TAVR (Transcatheter Aortic Valve Replacement)
Catheter-based replacement of the aortic valve in patients with severe aortic stenosis who are poor candidates for open surgical AVR. One of the largest changes in cardiovascular medicine over the past decade — TAVR has steadily expanded from high-risk to intermediate- and now low-risk indications.
Clinical workflow
- Pre-procedure CT — contrast-enhanced ECG-gated cardiac CT measures aortic annulus, coronary heights, access vessels. Dedicated 64-slice-class CT essential; cardiac + peripheral runoff in one exam.
- Access — transfemoral default; alternative access (TA, TAo, subclavian, carotid) less frequent.
- Valve deployment — balloon-expandable (Edwards SAPIEN) or self-expanding (Medtronic Evolut) under fluoroscopic + TEE guidance.

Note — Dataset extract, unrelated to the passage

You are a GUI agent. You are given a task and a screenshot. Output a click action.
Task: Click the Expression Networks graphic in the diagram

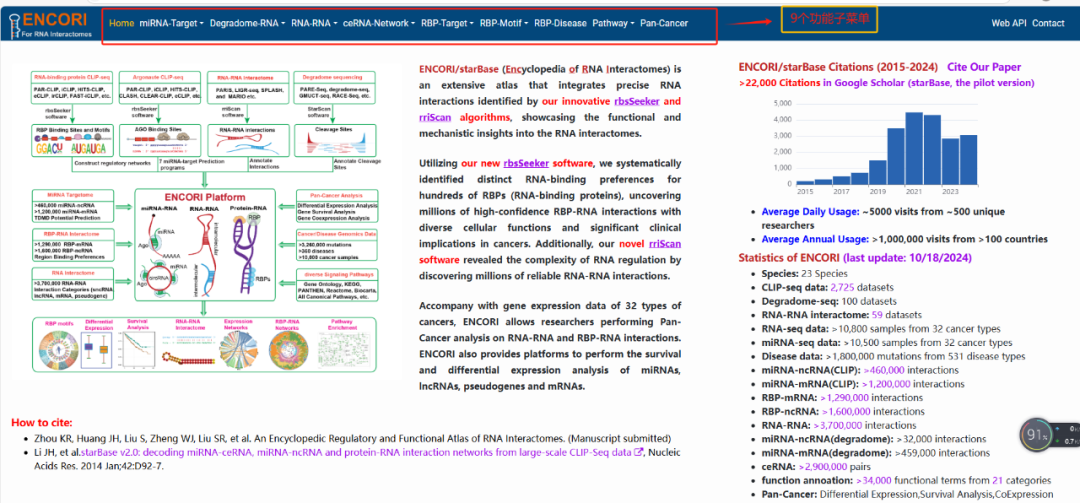237,352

- Post-deployment assessment — paravalvular leak evaluation, hemodynamics, final angiography.
Typical imaging systems
- Cardiac CT (pre-procedure): SOMATOM Definition Flash, Revolution Apex, Aquilion ONE — systems with reliable cardiac gating
- Fluoroscopy (procedure): biplane cath lab or hybrid OR — Allura Biplane, Artis pheno, Azurion 7
- TEE (procedure): Philips iE33, GE Vivid E9 with 3D TEE probe
Room requirements
Hybrid OR or biplane cath lab. Sterile OR-grade environment with full cath lab imaging capability. Perfusion team, anesthesiology, cardiothoracic backup, TEE, hemodynamics. Multi-disciplinary heart team evaluation before every case.
Procedure characteristics
- Room time: 2–4 hours
- Fluoroscopy time: 15–45 min (variable with complexity)
- Length of stay: 1–3 days (most patients; same-day discharge selected cases)
- Valve-in-valve: increasingly used for degenerated surgical valves
Imaging quality matters
Small annulus measurement errors (~1 mm) change valve sizing decisions. CT protocol standardization + reader experience affect outcomes. Procedural dose varies widely — complex cases can push regulatory limits.